I am putting up a security light. Will that hurt my views of the sky?
Yes! The single worst thing to happen to amateur astronomy is the increasing use of the unshielded 175-watt dusk-to-dawn mercury vapor “security light” in rural areas.
These blazing lights send a great deal of their output either sideways or up. This is a big waste, and it ruins the nighttime sky.
The International Dark-Sky Association (IDA) reports that in areas where 97% of the US population live, the sky is always at least as bright as it is when there is a half Moon at one of the world's best observatory sites. For 40% of the US population it is never dark enough at night for human eyes to become adapted to night vision. Light pollution is the reason for this. And it makes seeing something that every culture throughout human history has been able to see, study and wonder about, our own the Milky Way, impossible to see. Most children will never see this bright band of trillions of stars outside of a tv or computer screen in their lifetime.
If you must install a security light, please choose a shielded “shoebox” design where the light shines in a downward cone, but not sideways or up. In addition, install a motion sensor so it only turns on when needed. We have been on rural farms where the owner could not even turn the light off! Make sure you have a switch for this. For more information, go to the International Dark-Sky Association’s website at www.darksky.org.
What is the best eyepiece for my telescope?
No one eyepiece can do everything. Several are needed. You should have an eyepiece that gives the largest field of view your focuser diameter can provide.
With a 1.25-inch diameter focuser, a 32mm Plossl eyepiece from Meade, Celestron, Orion, or Televue is a great choice. A medium power eyepiece in the 12 mm to 18 mm range is also good. Finally, a high power eyepiece of 6 mm to 10 mm is needed for planetary views. With a 2-inch focuser, the choices are more complex. Generally, the big focusers, and subsequently the 2-inch eyepieces, are on the more expensive telescopes. If your telescope came with a 2-inch focuser and has a 1.25-inch adapter in it, stick with 1.25-inch eyepieces to start with.
As mentioned before, the best way to find out what’s best for you is to come to a star party and talk to telescope owners about what eyepieces work best for various types of telescopes.
(click to enlarge)
Can I take photographs of things in the sky?
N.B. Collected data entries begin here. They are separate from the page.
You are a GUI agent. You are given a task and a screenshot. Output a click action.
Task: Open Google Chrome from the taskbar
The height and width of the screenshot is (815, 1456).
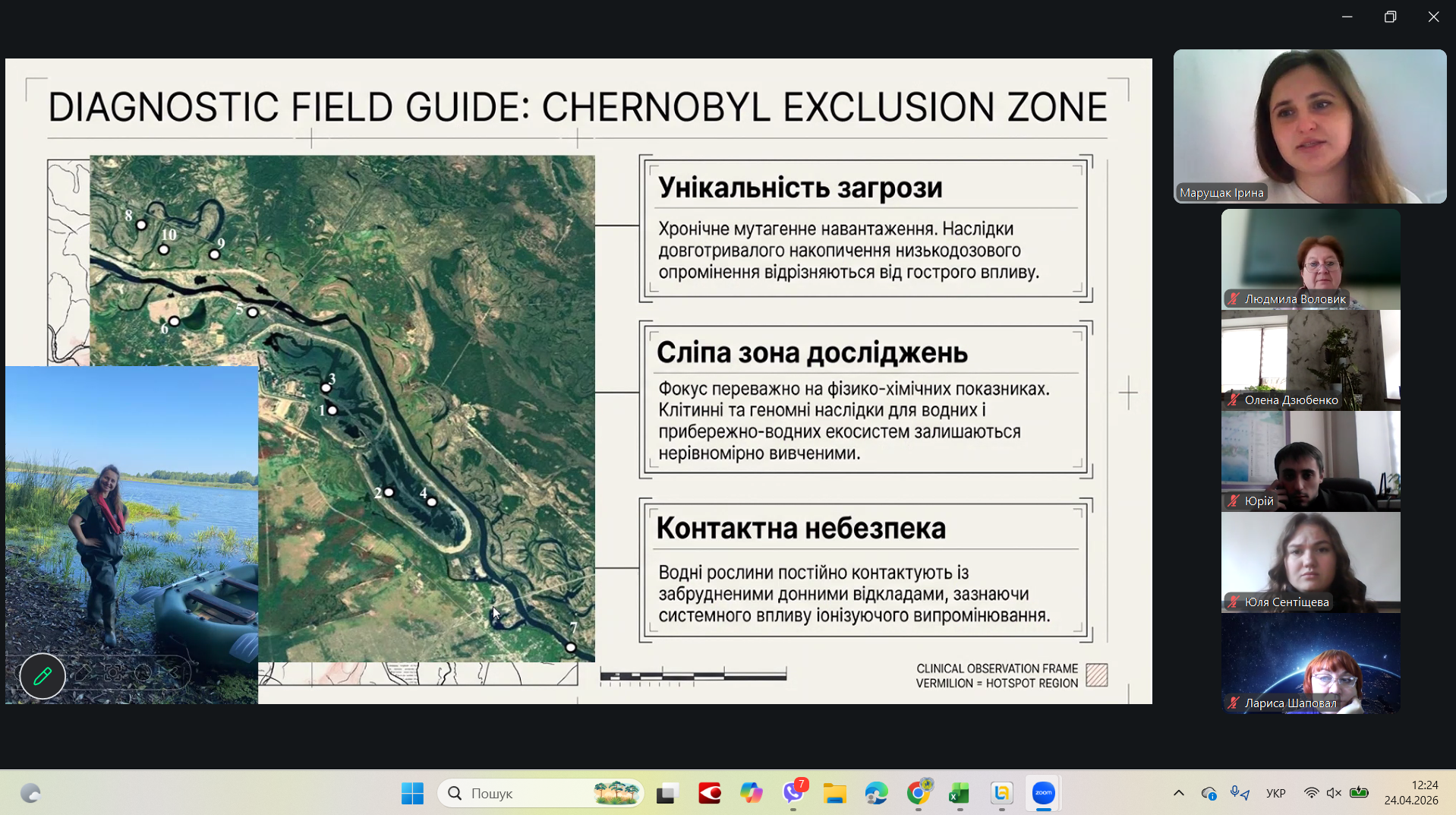coord(919,793)
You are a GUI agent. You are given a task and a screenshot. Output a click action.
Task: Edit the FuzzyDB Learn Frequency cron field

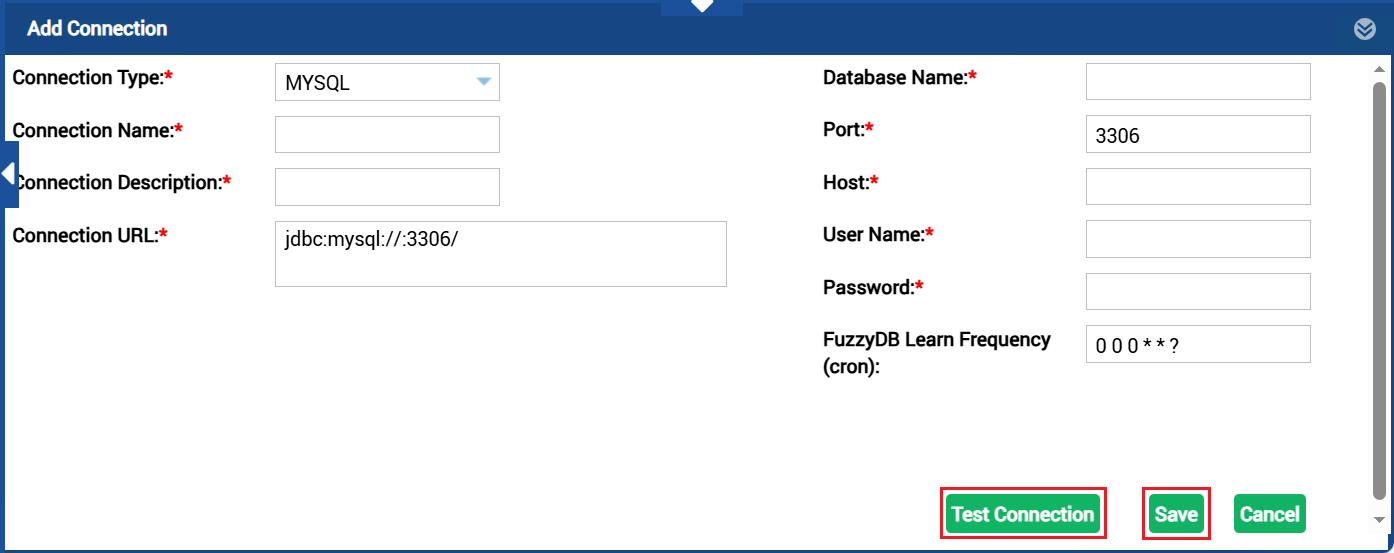point(1197,345)
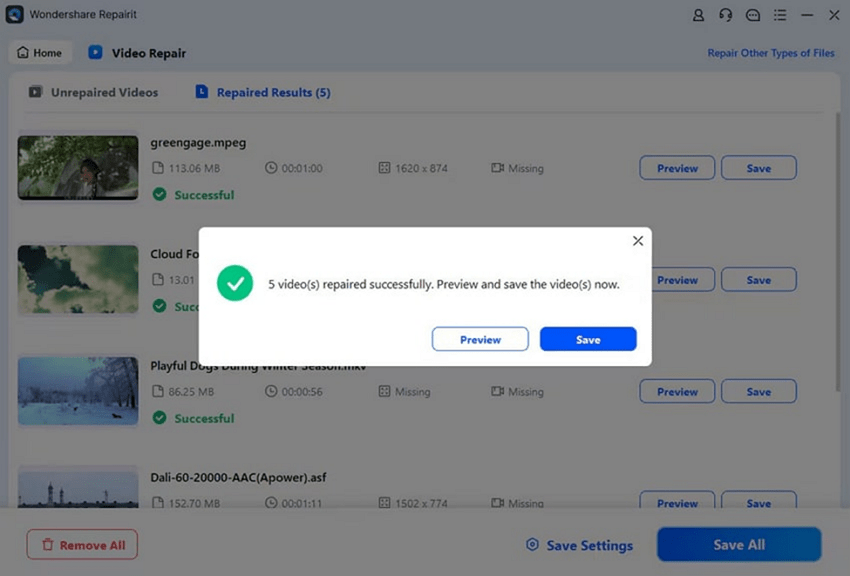
Task: Select the Repaired Results (5) tab
Action: click(263, 92)
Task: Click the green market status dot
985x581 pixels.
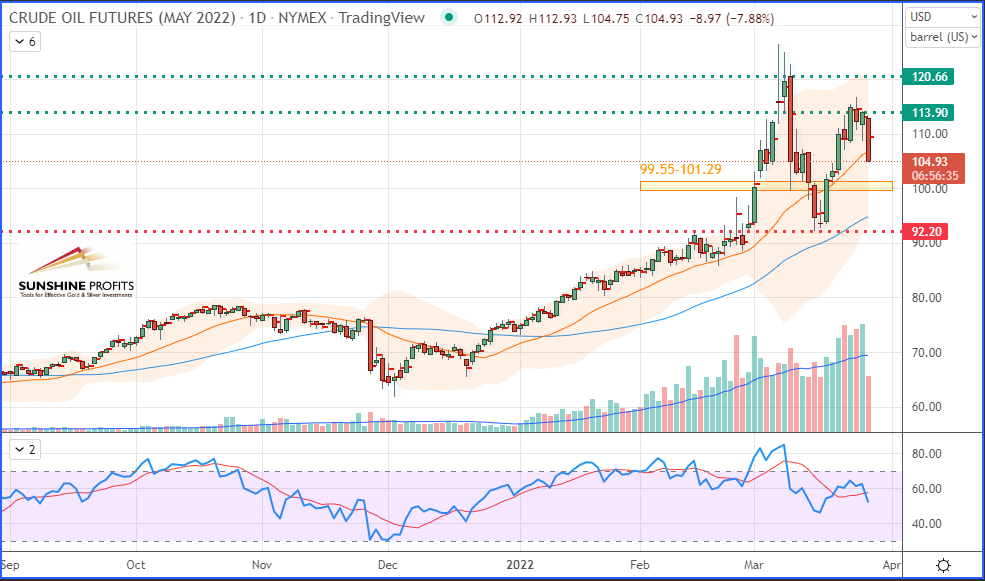Action: pos(449,18)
Yes. The simplest way is to put your cellphone camera up to the eyepiece and snap a picture. A low power, wide field of view, eyepiece works best with this method. You'll be surprised how good some of the pictures turn out. This usually only works for the moon or the sun though. You can also mount a regular camera on the telescope tube itself and have it point down toward the end of the scope to take regular naked-eye type pictures (called "piggy back"). For fainter, more distance objects such as glaxaies, planetary nebulae, etc., you will need to photograph through the telescope, and you will probably need to invest in some specialty equipment like an eyepiece video camera (aka CCD).
Piggy-Back SLR Camera
Eyepiece CCD to a laptop
SLR mounted to eyepiece with T-adapter
Astrophotography can be as simple or complex as you have the budget to make it. For the more advanced long exposure photography you'll need a motorized telescope mount to counter the rotation of the Earth, as well. Several of our club members can give you more details on this if desired.